▶ **CONSIGNES**:
A – Répondez à ces questions d'après la critique du Dernier bain de Gustave Flaubert :
(i) Quelle maison publie le livre ?
(ii) Quels titres portent les deux chapitres ?
(iii) Qui fit découvrir le marquis de Sade à Flaubert ?
B – Relevez toutes les femmes que la critique du Dernier bain de Gustave Flaubert range parmi « ses femmes ».
C – Poursuivez la critique du Dernier bain de Gustave Flaubert après sa dernière phrase.

Le dernier bain de Gustave Flaubert, Régis Jauffret, Seuil
Amateurs de littérature et d'histoire littéraire, jetez-vous à l'eau ! Ce dernier bain du Flaubert des derniers jours est une folle cavalcade de souvenirs qui tourbillonnent, en un ultime tour de manège avant la fin, comme eau dans une baignoire qui se débonde.
Régis Jauffret, en deux chapitres, « Je » et « Il », brosse un portrait sensible et haut en couleurs de Flaubert qui, depuis son bain, voit défiler sa vie. L'auteur aborde, avec jubilation, fantaisie, cocasserie, anachronismes assumés (quelquefois Flaubert évoque notre siècle ou l'esprit de notre temps), l'enfance du maître ; ses hommes : Alfred Le Poittevin qui lui fit découvrir le marquis de Sade (« sa lecture me coûta bien du foutre »), Maxime Du Camp, bien sûr, avec lequel il goûtera aux plaisirs indistincts de l'Orient et même Baudelaire, semble-t-il (« Pauvre Charles, je t'ai fait l'amour par la voie même que plus tard emprunta le dard de la justice pour t'empaler ») ; ses femmes : Elisa Schlésinger, l'égérie, la muse, la modèle, violée le jour de son mariage par des camarades de régiment de son mari, devenue une des femmes les plus en vue des salons parisiens avant de s'éteindre dans un asile d'aliénés, Louise Colet, l'amante qu'il tient à distance par une abondante correspondance, en guise de leurre ( « Je fis partie du troupeau de ses amants » -Alfred de Musset, Alfred de Vigny, Victor Hugo, Victor Cousin-, « Elle fut mal jugée pour ces peccadilles dont un homme aurait tiré gloriole »), sa nièce Caroline, aimée comme sa fille, la vieille Julie, domestique de la famille, la princesse Mathilde qui sut l'apprivoiser, lui qui préférait fuir les mondanités, et Maupassant, son fils spirituel.

▶ **Données sur les éléments et l'emplacement du texte**:
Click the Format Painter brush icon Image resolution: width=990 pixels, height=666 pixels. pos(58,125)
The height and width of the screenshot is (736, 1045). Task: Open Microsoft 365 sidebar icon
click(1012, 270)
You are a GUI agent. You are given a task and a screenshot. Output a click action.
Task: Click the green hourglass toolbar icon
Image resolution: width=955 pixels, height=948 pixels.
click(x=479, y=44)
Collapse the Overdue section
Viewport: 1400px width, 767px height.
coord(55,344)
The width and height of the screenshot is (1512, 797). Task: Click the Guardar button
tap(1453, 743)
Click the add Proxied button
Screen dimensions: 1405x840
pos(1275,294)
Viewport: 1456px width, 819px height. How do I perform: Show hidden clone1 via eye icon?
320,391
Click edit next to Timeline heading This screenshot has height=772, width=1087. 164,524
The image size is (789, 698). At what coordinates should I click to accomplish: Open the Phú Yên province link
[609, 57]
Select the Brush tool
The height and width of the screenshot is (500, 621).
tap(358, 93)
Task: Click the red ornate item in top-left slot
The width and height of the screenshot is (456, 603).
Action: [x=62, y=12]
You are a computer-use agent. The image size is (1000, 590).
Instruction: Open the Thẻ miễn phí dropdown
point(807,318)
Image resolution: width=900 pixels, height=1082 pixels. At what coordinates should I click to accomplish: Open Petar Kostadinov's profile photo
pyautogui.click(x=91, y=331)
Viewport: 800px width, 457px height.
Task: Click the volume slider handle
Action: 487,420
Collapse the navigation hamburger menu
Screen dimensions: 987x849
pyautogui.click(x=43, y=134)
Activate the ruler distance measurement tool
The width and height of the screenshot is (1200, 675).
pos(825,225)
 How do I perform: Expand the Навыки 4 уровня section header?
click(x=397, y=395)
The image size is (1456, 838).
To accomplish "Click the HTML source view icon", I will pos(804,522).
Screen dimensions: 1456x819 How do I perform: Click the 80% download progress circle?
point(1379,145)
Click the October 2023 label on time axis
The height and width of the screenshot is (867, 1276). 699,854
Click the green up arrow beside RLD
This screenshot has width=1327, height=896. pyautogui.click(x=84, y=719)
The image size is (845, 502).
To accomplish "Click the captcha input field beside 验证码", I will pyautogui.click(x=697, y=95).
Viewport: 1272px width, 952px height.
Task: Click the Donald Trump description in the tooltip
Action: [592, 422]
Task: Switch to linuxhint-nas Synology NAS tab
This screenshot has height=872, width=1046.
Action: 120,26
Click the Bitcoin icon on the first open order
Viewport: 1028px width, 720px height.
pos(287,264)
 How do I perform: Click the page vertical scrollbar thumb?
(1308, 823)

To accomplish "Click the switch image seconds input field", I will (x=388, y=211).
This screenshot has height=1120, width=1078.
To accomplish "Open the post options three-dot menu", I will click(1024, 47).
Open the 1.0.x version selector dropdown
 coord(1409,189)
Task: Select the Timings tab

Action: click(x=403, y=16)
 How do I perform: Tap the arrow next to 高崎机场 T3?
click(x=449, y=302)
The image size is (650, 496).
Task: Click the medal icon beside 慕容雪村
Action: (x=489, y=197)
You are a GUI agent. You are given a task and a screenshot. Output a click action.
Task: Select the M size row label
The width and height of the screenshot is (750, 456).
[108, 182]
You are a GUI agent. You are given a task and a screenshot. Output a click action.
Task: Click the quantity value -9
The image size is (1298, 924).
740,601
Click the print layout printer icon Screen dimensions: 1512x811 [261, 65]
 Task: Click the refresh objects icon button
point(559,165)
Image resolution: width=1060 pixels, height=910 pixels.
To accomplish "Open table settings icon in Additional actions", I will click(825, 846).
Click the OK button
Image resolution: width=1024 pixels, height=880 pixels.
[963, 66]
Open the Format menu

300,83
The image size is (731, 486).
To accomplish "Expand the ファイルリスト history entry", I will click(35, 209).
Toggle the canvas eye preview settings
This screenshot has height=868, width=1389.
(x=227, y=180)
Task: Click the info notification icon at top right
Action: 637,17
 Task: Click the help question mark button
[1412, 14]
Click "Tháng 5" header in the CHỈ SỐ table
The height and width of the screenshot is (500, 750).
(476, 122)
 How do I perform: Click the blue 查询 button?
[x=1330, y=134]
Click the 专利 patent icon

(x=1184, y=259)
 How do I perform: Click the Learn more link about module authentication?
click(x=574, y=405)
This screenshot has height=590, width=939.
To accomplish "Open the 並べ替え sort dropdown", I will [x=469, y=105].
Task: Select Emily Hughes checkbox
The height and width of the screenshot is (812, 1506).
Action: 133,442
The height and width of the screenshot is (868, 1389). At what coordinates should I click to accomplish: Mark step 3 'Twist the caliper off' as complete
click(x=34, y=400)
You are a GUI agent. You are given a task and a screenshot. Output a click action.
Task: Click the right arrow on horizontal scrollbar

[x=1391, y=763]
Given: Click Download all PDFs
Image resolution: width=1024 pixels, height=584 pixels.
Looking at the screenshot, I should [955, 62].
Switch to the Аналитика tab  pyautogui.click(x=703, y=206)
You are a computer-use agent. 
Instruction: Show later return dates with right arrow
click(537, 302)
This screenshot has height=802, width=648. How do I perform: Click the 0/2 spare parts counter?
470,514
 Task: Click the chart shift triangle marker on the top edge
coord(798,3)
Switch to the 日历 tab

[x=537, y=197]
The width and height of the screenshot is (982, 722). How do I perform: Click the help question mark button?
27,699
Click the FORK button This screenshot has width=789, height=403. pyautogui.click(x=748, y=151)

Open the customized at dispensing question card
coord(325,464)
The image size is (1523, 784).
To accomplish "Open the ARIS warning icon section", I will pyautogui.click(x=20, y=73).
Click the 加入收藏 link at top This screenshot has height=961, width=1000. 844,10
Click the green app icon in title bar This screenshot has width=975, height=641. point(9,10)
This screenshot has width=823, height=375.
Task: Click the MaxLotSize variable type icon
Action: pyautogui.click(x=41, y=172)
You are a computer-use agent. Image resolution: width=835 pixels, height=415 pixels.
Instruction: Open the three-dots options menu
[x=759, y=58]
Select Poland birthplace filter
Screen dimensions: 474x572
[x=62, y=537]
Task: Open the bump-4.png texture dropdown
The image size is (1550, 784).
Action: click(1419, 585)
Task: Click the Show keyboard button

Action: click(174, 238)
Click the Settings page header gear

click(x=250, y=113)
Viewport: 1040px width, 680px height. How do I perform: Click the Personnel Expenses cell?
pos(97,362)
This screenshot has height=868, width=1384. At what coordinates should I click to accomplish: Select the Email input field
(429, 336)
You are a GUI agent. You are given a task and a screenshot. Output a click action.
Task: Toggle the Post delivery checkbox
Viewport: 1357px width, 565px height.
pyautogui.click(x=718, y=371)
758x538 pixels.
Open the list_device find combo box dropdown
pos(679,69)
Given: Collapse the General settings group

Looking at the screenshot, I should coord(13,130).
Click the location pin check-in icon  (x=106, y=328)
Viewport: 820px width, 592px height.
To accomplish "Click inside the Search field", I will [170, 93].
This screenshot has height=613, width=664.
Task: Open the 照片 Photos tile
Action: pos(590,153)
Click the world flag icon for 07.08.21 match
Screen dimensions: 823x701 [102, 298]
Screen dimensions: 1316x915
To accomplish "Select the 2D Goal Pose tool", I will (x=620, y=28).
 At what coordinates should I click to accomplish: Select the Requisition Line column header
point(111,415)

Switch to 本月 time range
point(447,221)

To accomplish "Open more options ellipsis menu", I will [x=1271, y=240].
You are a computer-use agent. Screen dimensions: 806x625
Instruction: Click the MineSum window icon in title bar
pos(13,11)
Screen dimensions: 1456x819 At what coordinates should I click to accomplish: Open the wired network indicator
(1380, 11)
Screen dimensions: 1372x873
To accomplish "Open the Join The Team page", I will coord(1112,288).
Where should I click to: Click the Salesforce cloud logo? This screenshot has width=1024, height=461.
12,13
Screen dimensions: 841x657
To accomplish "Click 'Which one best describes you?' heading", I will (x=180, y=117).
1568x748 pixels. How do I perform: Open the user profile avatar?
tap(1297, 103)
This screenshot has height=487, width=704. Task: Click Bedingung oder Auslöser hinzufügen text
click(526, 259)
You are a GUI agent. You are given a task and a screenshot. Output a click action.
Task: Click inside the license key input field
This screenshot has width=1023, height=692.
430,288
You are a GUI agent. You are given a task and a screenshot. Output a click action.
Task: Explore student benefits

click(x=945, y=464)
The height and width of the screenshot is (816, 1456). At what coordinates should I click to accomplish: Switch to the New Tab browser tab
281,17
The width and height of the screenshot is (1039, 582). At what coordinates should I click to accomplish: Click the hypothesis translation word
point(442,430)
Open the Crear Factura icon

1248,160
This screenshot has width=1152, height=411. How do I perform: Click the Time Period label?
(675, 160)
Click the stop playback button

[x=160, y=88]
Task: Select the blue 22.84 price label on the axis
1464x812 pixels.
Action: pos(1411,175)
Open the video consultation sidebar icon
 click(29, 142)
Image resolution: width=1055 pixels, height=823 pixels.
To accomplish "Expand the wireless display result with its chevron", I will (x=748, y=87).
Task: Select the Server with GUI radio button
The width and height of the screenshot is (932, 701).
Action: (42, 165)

▶ **RÉPONSES**:
A –
(i) Le Seuil.
(ii) « Je » et « Il ».
(iii) Alfred Le Poittevin.

B –
- Elisa Schlésinger
- Louise Colet
- Caroline, sa nièce
- la vieille Julie, domestique de la famille
- la princesse Mathilde

C –
Au-delà des anecdotes, ce livre est un beau livre d'écrivain sur un écrivain. Car Flaubert est surtout un « bigot du style ». « Sans style, la langue est muette », « Le style sans lequel la langue ne dira jamais tout ce qu'elle a à dire », « La souffrance d'écrire, c'est moi qui l'ai inventée », « Le style est la mort du commerce du livre, il implique d'employer davantage de mots, de tordre les phrases et au bout du compte le lecteur aura l'impression de lire une langue étrangère qu'il connaît peu mais lui réclame trop d'efforts pour qu'il perde son temps. Seul le style est beau mais il nuit aux affaires ».
Et Jauffret d'imaginer que les personnages de l'oeuvre de Flaubert viennent, à sa dernière heure, lui demander des comptes sur le sort qu'il leur a réservé. La colère et le ressentiment d'Emma Bovary, qui accuse l'auteur de l'avoir violée et mise enceinte sont proprement réjouissants :
Elle, à propos de l'enfant né du crime : Vous le reniâtes, le tuâtes, le mangeâtes, le digérâtes, le chiâtes.
Lui : Bigre, tu conjugues. »
Ou que Flaubert, tourmenté, confesse, comme à la dernière heure on expie ses péchés, quelques maladresses de style ou phrases de guingois qui affectent son œuvre. Sachant qu'il n'est ni Homère, ni Shakespeare et que le nom d'Emma survivra au sien.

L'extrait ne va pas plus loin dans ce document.